XXI - "Os cimos". O menino da primeira estória revela agora a face do sofrimento, causado pela doença da Mãe, fato que apressa sua viagem de volta à casa paterna. Os últimos dias de férias são de preocupação. O Menino só relaxava quando via, todas as manhãs e sempre à mesma hora, um tucano
se aproximar da casa dos rios, onde se hospedava. Num processo de sublimação, desencadeado pela beleza da ave, o Menino ganha energia
para resistir e para transferir à Mãe uma carga de fluidos mentais positivos, que lhe permitam
superar a doença. Quando o Tio o procura para comunicar a
melhora da Mãe, o Menino experimenta momentos de êxtase, pois só ele sabia do motivo da cura.
FOCO NARRATIVO
As indicações feitas a seguir são pontuadas com os algarismos que indicam a ordem de publicação de cada estória no livro. Assim,
dez delas têm o foco relato centrado na terceira pessoa:
I-"As margens da alegria";
II-"Famigerado"; III-"Sorôco, sua mãe, sua filha"; IV-"A menina de lá"; V-"Os irmãos Dagobé"; VIII-"Nenhum, nenhuma"; X-"Sequência"; XIV-"Um moço muito branco";
XIX-"Substância" e XXI-"Os cismos". As
onze estórias restantes são relatadas em primeira pessoa; VI-"A terceira margem do
rio"; VII-"Pirlimpsiquice"; IX-"Fatalidade";
XI-"O espelho"; XII-"Nada e a nossa condição"; XIII-"O cavalo que bebia cerveja";
XV-"Luas de mel"; XVI-"Partida do audaz navegante";
XVII-"A benfazeja"; XVIII-"Darandina" e XX-"Tarantão, meu patrão". Dessas onze
estórias, apenas duas apresentam o narrador como
protagonista: "O espelho" e "Pirlimpsiquice"; nas outras, o
relato é feito por um espectador privilegiado, que
presencia a ação e registra suas impressões a respeito do que assiste. O narrador pode ser também um personagem secundário da estória, com laços de parentesco ou e
amizade com o protagonista.
Quanto ao emprego dos tempos verbais,
nota-se que, na maior parte das estórias, o relato se faz
através de uma mistura do pretérito perfeito com o pretérito imperfeito do
indicativo.
ESPAÇO
A maioria das estórias se passa em ambiente rural não especificado, em sítios e fazendas; algumas
têm como cenário pequenos lugarejos,
arraiais ou vilas. Os ambientes são apresentados com
poucos mas precisos toques: moldura de altos morros, vastos horizontes, grandes
rios, pastos extensos, escassas lavouras. Duas estórias, no entanto - "O espelho" e "Darandina"

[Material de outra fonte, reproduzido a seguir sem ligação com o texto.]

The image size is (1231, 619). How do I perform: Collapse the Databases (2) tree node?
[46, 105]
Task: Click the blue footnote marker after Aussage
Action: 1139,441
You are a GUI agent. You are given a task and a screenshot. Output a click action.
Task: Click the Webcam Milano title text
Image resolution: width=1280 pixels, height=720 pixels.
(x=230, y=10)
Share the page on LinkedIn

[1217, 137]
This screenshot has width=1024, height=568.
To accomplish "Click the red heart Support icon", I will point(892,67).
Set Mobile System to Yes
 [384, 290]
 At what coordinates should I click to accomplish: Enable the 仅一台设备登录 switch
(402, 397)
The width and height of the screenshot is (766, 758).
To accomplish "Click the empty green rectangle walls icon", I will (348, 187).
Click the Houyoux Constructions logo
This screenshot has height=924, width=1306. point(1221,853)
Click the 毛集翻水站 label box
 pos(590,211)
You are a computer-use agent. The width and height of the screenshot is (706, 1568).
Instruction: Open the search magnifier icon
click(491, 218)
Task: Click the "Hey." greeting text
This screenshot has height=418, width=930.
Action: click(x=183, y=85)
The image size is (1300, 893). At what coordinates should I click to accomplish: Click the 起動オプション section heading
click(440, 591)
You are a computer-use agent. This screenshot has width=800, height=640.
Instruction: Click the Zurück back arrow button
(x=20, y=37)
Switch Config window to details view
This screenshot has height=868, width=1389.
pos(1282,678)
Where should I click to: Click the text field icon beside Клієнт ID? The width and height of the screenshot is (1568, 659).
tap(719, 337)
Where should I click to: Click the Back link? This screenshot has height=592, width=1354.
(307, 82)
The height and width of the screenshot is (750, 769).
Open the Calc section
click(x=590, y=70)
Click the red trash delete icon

-, transcorrem em cidades, pressupostas até como grandes centros
urbanos, pelo fato de mencionarem a existência de secretarias de
governo, hospício, corpo de bombeiros, jornalistas,
parques de diversões, prédios de repartições públicas e outros serviços tipicamente urbanos.
PERSONAGENS
Embora variem muito quanto à faixa etária e experiência de vida, as
personagens se ligam por um aspecto comum: suas reações psicossociais extrapolam o limite da normalidade. São crianças e adolescentes superdotados, santos,
bandidos, gurus sertanejos, vampiros e, principalmente, loucos: sete estórias apresentam personagens com este traço.